● **Consegna**: Riporta parola per parola tutto ciò che nel brano sulle pensioni va da "Età pensionabile per" fino a "di 6-12 mesi.", incluse queste parole.

40 anni di contributi
La possibilità di andare in pensione anticipata con 40 anni di contributi indipendentemente dall'età, con la riapertura di 4 finestre annuali, così come l'"esclusione" dei lavori usuranti dall'innalzamento dell'età pensionabile sono state richieste dal PRC e accolte nell'intesa. Ma si tratta di poca cosa, nel senso che interessa pochi lavoratori e inserisce un ulteriore elemento di discriminazione e di divisione tra i lavoratori che hanno maturato la pensione di vecchiaia costretti ad uscire con solo due finestre.

Età pensionabile per le donne
Eccola la "conquista" propagandata dai vertici sindacali. Per il momento l'età pensionabile di vecchiaia, da non confondere con quella di anzianità, resta a 60 anni. Ma già si afferma che tale pensionamento potrebbe essere legato alle due finestre annuali. Il che ritarderebbe la conclusione del rapporto di lavoro di 6-12 mesi.

Nuovi coefficienti
I nuovi coefficienti, insieme all'innalzamento dell'età per la pensione di anzianità, costituiscono il punto più grave e inaccettabile dell'intesa. Infatti, anche se non subito, dal 2010 i coefficienti di calcolo della pensione saranno modificati in senso peggiorativo, secondo quanto già stabilito dal Nucleo di valutazione della spesa previdenziale, con un ribasso del 6-8%. Da quella data in poi i coefficienti saranno rivisti (non certo per aumentarli) con cadenza triennale. In questo capitolo il governo ha concesso una vaga e fumosa promessa, da attuarsi in un futuro non ben definito, per portare l'assegno pensionistico dei giovani attorno al 60% del reddito percepito.

● **Voci grezze**:
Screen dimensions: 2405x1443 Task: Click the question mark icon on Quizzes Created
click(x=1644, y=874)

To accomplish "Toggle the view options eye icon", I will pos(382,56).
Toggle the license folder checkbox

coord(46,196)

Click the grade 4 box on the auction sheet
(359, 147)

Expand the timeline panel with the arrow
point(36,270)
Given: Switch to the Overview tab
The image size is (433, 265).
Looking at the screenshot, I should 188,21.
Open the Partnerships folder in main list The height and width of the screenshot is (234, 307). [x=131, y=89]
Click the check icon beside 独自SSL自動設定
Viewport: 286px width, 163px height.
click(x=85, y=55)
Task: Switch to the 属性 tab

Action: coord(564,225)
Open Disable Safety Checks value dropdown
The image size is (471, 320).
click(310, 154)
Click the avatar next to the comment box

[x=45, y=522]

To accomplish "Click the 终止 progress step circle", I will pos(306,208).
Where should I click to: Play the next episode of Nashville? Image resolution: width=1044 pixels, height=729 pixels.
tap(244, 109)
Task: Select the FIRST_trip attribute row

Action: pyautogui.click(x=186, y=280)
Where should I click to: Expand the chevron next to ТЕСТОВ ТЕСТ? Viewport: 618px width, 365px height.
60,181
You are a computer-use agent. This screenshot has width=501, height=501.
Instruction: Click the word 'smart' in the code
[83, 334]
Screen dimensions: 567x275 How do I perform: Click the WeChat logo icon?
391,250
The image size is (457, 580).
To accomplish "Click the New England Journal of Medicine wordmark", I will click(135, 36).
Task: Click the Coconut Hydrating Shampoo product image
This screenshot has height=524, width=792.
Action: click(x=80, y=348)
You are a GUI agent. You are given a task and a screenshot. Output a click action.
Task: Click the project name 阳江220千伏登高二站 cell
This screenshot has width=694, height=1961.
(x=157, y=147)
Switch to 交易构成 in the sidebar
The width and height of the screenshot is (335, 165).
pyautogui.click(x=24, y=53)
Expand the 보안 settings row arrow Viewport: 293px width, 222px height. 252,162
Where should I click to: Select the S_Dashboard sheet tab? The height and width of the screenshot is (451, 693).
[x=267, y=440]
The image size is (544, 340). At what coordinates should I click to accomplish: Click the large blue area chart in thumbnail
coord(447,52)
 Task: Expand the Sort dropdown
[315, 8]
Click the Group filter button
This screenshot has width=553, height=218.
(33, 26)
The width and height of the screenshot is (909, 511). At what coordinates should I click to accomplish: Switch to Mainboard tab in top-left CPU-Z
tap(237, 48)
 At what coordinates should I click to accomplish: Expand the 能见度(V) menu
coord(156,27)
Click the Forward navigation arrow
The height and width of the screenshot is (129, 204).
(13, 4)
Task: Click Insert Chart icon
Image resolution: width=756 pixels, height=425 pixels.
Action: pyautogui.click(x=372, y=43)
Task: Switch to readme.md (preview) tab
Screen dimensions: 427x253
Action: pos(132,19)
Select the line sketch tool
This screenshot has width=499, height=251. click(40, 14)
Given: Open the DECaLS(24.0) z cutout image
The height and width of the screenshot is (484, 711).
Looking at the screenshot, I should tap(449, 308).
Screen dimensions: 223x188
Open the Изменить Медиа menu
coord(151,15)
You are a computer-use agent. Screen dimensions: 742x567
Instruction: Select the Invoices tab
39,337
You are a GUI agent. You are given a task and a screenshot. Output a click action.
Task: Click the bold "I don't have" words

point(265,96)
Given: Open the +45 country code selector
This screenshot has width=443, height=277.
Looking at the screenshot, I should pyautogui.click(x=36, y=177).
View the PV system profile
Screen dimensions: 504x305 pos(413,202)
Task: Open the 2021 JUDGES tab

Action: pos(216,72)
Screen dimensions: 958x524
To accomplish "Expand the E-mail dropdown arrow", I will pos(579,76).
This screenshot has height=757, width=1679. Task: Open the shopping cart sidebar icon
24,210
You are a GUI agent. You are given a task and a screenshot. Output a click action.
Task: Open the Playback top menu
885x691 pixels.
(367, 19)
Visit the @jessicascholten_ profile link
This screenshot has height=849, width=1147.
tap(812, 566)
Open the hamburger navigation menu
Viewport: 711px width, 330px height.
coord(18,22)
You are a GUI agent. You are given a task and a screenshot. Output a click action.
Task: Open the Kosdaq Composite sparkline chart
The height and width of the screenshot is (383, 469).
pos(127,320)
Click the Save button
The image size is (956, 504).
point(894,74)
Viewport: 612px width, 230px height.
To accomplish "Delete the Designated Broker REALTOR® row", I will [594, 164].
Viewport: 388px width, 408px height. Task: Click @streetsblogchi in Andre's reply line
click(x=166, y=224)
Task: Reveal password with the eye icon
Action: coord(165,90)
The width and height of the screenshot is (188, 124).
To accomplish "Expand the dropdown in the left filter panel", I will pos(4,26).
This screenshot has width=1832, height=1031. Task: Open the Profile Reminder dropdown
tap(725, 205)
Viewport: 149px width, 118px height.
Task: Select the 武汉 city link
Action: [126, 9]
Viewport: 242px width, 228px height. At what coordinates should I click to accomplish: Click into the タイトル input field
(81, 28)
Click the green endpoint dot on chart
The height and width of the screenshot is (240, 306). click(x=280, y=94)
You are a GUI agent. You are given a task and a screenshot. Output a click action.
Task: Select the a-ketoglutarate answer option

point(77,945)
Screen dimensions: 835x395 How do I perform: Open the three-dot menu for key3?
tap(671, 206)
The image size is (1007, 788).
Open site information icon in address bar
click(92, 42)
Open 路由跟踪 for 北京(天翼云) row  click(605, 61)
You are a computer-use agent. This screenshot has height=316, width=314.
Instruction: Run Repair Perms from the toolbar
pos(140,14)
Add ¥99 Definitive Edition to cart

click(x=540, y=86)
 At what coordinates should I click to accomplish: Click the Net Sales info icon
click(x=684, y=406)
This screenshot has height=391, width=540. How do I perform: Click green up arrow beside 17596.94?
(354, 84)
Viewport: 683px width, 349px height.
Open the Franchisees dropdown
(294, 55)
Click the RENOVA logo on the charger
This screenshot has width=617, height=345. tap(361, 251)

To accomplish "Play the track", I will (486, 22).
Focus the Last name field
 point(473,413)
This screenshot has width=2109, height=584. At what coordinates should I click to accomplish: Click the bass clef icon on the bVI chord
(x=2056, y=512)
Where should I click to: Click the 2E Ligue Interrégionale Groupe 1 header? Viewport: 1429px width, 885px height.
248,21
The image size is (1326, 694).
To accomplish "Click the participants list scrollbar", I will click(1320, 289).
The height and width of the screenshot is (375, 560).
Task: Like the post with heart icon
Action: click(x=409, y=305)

● **Risposta attesa**:
Età pensionabile per le donne
Eccola la "conquista" propagandata dai vertici sindacali. Per il momento l'età pensionabile di vecchiaia, da non confondere con quella di anzianità, resta a 60 anni. Ma già si afferma che tale pensionamento potrebbe essere legato alle due finestre annuali. Il che ritarderebbe la conclusione del rapporto di lavoro di 6-12 mesi.